Every time I visited his office, he was there. 7 AM to 11 PM.
Weekends included. His team called him "The Machine."
But his company was stagnating.
I asked him: "Show me what you personally delivered this month."
He pulled out his packed calendar. "I was in back-to-back meetings, reviewing everything, staying on top of all decisions..."
"That's not what I asked. What did YOU deliver?"
Uncomfortable silence.
That's when it hit both of us. He was the busiest person in the company producing the least value.
This is India's silent epidemic: The Productivity Paradox.
We mistake being busy for being productive.
Activity for achievement.
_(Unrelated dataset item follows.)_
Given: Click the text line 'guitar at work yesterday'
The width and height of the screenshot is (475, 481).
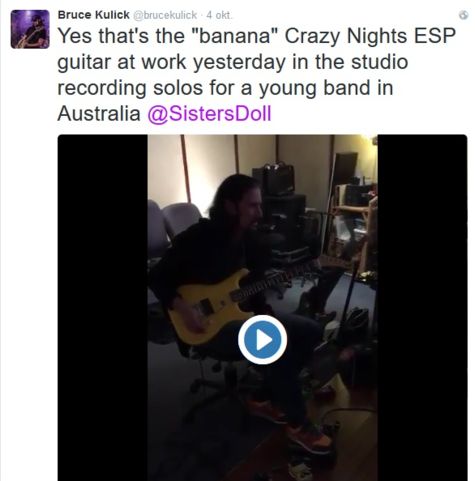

Hours for impact.
"Fire your productivity habits. All of them", I said.
Instead, I gave him three prescriptions:
Prescription 1: The 90-Minute Protocol
Professionals working in 90-minute blocks report 40% higher productivity and 50% less mental fatigue.
New rule: Maximum 4 deep work blocks per day. 90 minutes each. 20-minute breaks between.
No meetings during deep work blocks. No Slack. No emails. No exceptions.
Prescription 2: Single-Task Surgery
Task-switching costs up to 40% of productive time.
New rule: One task, one block, one outcome.
Before starting any work: "What specific deliverable will I complete in the next 90 minutes?"
If you can't answer, don't start. Rethink!
Prescription 3: The Output Audit
Most productivity metrics measure inputs (hours worked, meetings attended, emails sent).
New rule: Only measure outputs (features shipped, revenue generated, problems solved).
Daily question: "What did I complete today that moves our mission forward?"
Weekly question: "What would happen if I hadn't worked this week?"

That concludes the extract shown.